Elza van den Heever did well, I thought, as Marie. Her voice has strength in the upper range, and a cold quality with a bit of cut that is useful in this music. The lower octave has no distinctive quality, but is present enough. As an actress, she was assertive and alert. In this interpretation—whether her own or her director’s—Marie doesn’t exactly succumb to the Drum Major, but pulls him into her room by his belt after her initial resistance. Not sure I like the choice, but she did it with good appetite.
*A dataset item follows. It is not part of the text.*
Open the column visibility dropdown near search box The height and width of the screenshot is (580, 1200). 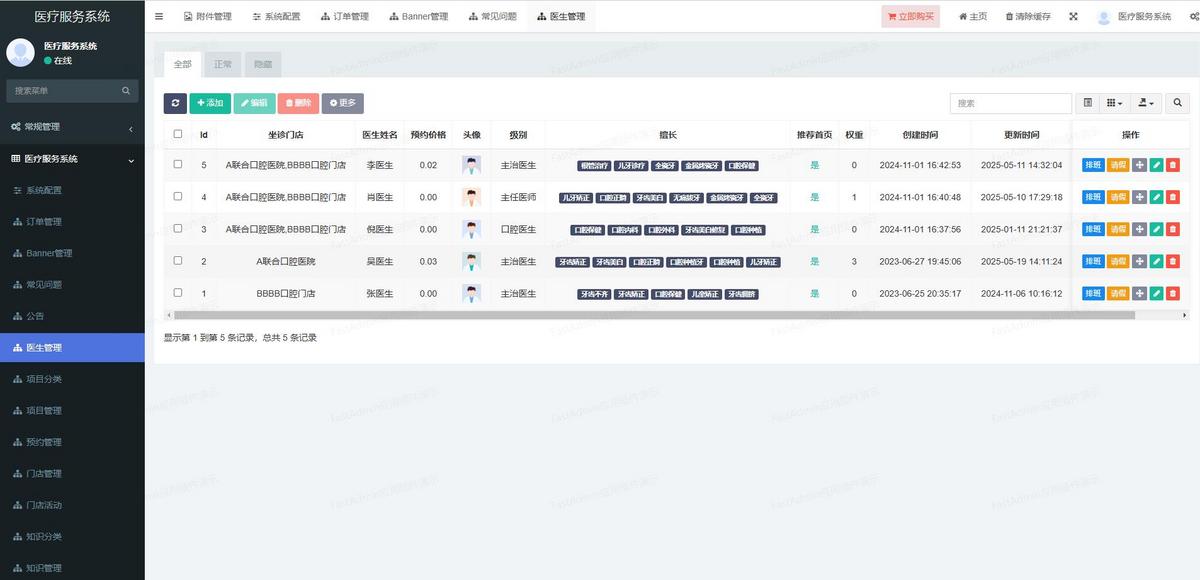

Given the puppet and its handler, she had no opportunity to develop the relationship, now loving, now sorely irritated, now guilt-burdened, with her son.
Among the others, I was impressed by Richard Bernstein’s handling of the First Apprentice’s difficult drunken sermon in the beer garden scene, once he got free of the absurd upstage cabinet that had previously been The Doctor’s office and into the open where the voice could resound. This cramped space also inhibited Christian Van Horn in his scene with Wozzeck. He has a basso cantante of good quality, and vocalized the role securely, but with little of the crispness and relish for the language, the point-scoring, that makes the character leap to life. I was disappointed in Gerhard Siegel’s Captain. He has the vocal equipment for the role, but simply howled his way through it in a gratuitously ugly fashion, and his physical characterization consisted mostly of repetitious flailings. Andrew Staples sang and spokesang a clean Andres with a voice on the slender side for the part. Christopher Ventris didn’t make much impression as the Drum Major, but, again, the staging undercut him.